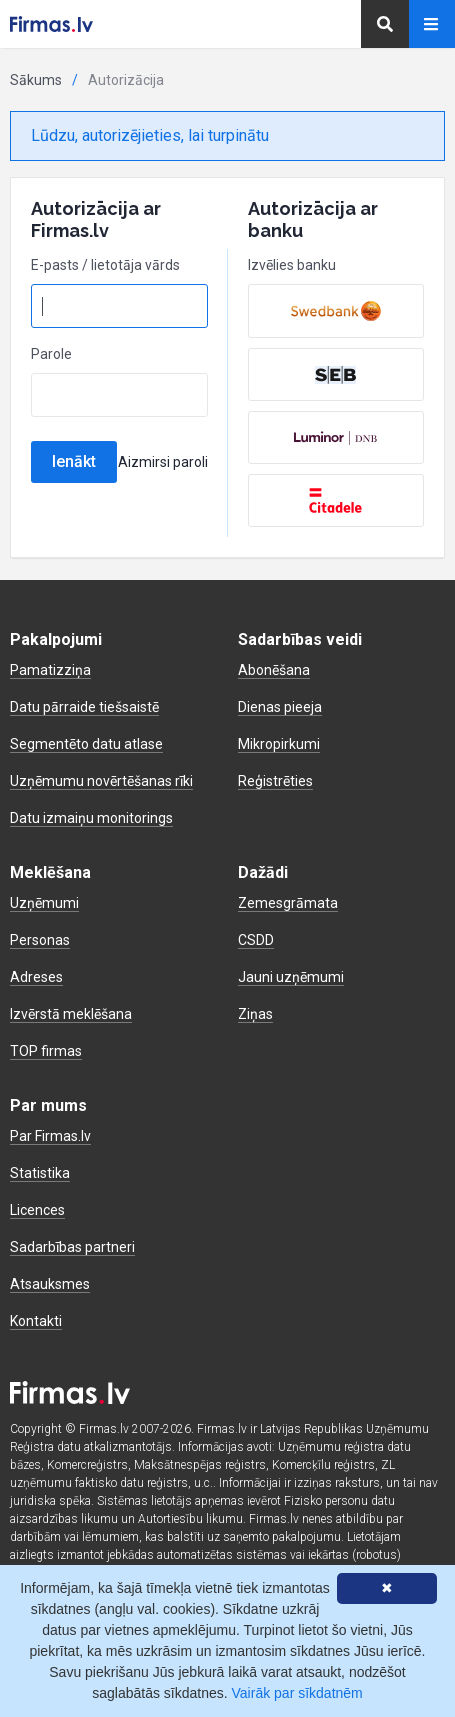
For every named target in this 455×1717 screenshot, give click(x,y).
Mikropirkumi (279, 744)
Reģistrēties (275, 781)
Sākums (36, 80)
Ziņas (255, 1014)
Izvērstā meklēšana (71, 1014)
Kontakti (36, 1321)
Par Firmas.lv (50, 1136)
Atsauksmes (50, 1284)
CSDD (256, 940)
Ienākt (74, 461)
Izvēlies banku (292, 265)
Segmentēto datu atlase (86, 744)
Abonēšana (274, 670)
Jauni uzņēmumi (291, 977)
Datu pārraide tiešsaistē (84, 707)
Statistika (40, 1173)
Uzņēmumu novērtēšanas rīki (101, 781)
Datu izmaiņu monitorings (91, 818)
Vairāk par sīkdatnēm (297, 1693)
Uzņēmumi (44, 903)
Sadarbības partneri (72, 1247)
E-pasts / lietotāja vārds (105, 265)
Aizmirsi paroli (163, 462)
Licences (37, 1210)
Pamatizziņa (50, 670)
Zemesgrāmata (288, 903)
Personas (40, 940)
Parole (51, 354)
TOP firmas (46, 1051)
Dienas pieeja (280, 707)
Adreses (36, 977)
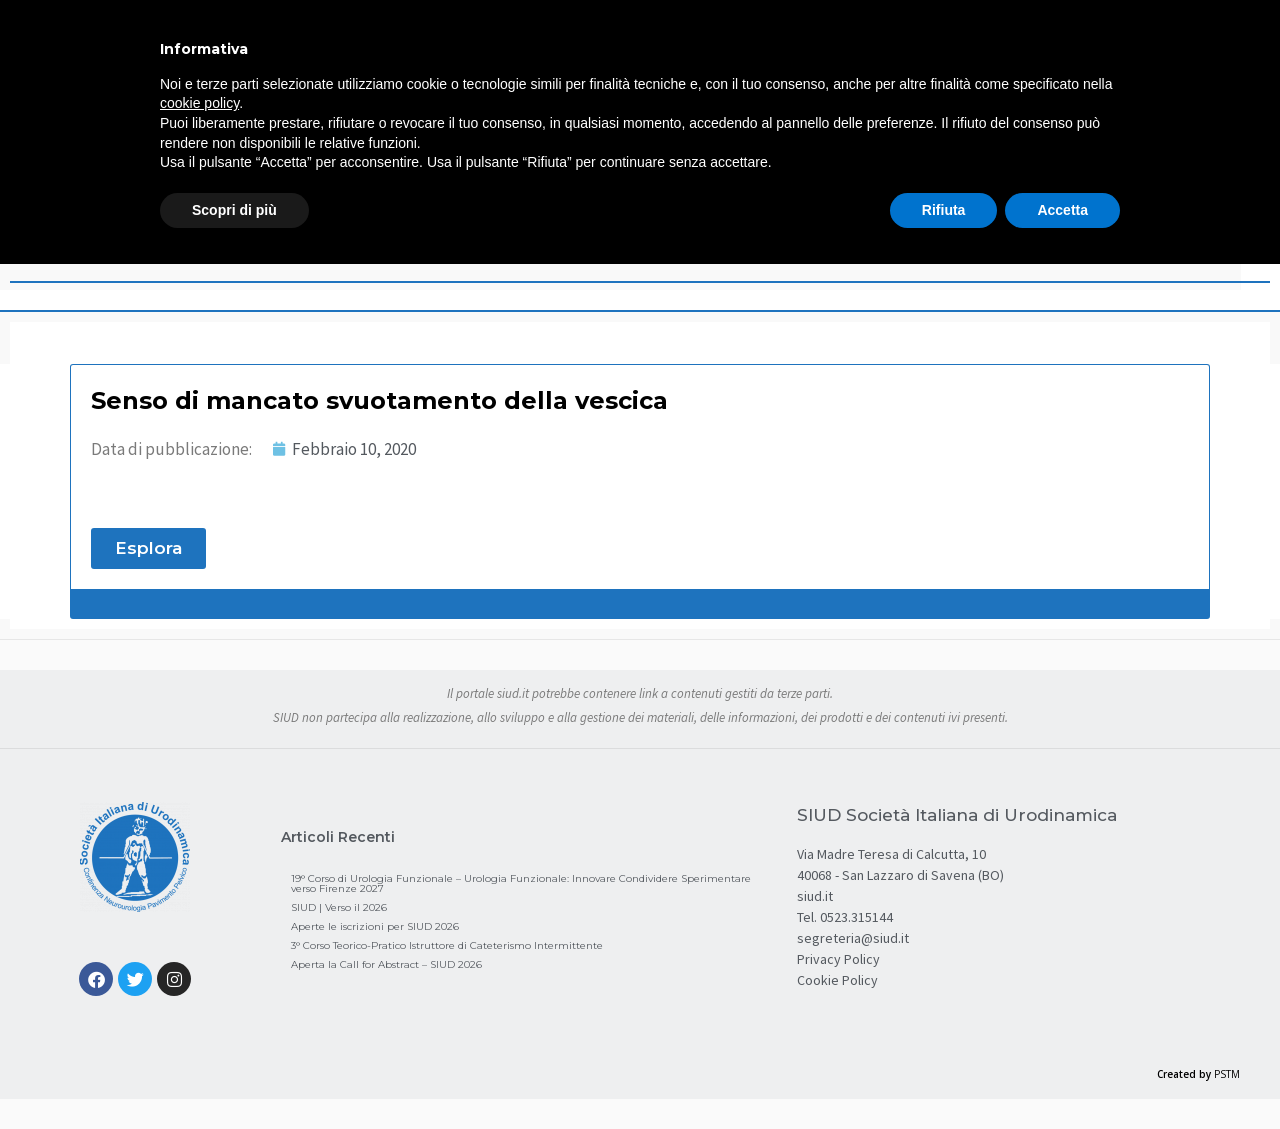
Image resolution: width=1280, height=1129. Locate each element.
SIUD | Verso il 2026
◇ ◇ ◇ ◇
Reproduce word for word the part of the records that opens with the line containing "Datu izmaiņu monitorings (91, 818)" and runs through the end of the records, leaving out the pictures.

Datu izmaiņu monitorings (91, 818)
Vairāk par sīkdatnēm (297, 1693)
Uzņēmumi (44, 903)
Sadarbības partneri (72, 1247)
E-pasts / lietotāja vārds (105, 265)
Aizmirsi paroli (163, 462)
Licences (37, 1210)
Pamatizziņa (50, 670)
Zemesgrāmata (288, 903)
Personas (40, 940)
Parole (51, 354)
TOP firmas (46, 1051)
Dienas pieeja (280, 707)
Adreses (36, 977)
Image resolution: width=1280, height=1129. Locate each element.
SIUD | Verso il 2026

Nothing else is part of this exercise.